[start Task material]
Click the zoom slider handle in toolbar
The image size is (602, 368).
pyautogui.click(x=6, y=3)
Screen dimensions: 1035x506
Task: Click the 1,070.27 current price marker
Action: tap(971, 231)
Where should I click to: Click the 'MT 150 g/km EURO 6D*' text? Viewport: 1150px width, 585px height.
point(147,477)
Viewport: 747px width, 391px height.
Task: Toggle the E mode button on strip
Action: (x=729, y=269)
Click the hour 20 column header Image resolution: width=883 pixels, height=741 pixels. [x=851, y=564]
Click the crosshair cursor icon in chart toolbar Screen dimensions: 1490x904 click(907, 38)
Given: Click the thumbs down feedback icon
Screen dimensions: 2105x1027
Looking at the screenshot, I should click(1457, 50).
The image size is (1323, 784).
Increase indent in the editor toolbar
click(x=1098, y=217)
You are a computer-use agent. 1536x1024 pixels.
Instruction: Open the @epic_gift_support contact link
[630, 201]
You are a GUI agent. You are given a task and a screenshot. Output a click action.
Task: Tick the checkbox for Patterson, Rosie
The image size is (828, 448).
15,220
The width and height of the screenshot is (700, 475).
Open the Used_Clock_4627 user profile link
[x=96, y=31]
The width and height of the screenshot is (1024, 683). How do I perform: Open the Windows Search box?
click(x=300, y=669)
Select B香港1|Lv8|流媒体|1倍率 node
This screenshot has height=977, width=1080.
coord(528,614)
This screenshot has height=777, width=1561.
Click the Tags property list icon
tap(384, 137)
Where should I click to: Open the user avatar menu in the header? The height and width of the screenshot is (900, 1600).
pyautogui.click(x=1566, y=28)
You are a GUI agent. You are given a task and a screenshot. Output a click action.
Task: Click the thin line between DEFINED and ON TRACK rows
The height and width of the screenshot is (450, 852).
[end Task material]
Work to do:
Output the lines of the listing as a numbered list, starting at the line that contains "Click the hour" and ending at the final line of the listing, with both of those lines included and blank lines left out.

Output of the exercise:
1. Click the hour 20 column header Image resolution: width=883 pixels, height=741 pixels. [x=851, y=564]
2. Click the crosshair cursor icon in chart toolbar Screen dimensions: 1490x904 click(907, 38)
3. Given: Click the thumbs down feedback icon
4. Screen dimensions: 2105x1027
5. Looking at the screenshot, I should click(1457, 50).
6. The image size is (1323, 784).
7. Increase indent in the editor toolbar
8. click(x=1098, y=217)
9. You are a computer-use agent. 1536x1024 pixels.
10. Instruction: Open the @epic_gift_support contact link
11. [630, 201]
12. You are a GUI agent. You are given a task and a screenshot. Output a click action.
13. Task: Tick the checkbox for Patterson, Rosie
14. The image size is (828, 448).
15. 15,220
16. The width and height of the screenshot is (700, 475).
17. Open the Used_Clock_4627 user profile link
18. [x=96, y=31]
19. The width and height of the screenshot is (1024, 683). How do I perform: Open the Windows Search box?
20. click(x=300, y=669)
21. Select B香港1|Lv8|流媒体|1倍率 node
22. This screenshot has height=977, width=1080.
23. coord(528,614)
24. This screenshot has height=777, width=1561.
25. Click the Tags property list icon
26. tap(384, 137)
27. Where should I click to: Open the user avatar menu in the header? The height and width of the screenshot is (900, 1600).
28. pyautogui.click(x=1566, y=28)
29. You are a GUI agent. You are given a task and a screenshot. Output a click action.
30. Task: Click the thin line between DEFINED and ON TRACK rows
31. The height and width of the screenshot is (450, 852).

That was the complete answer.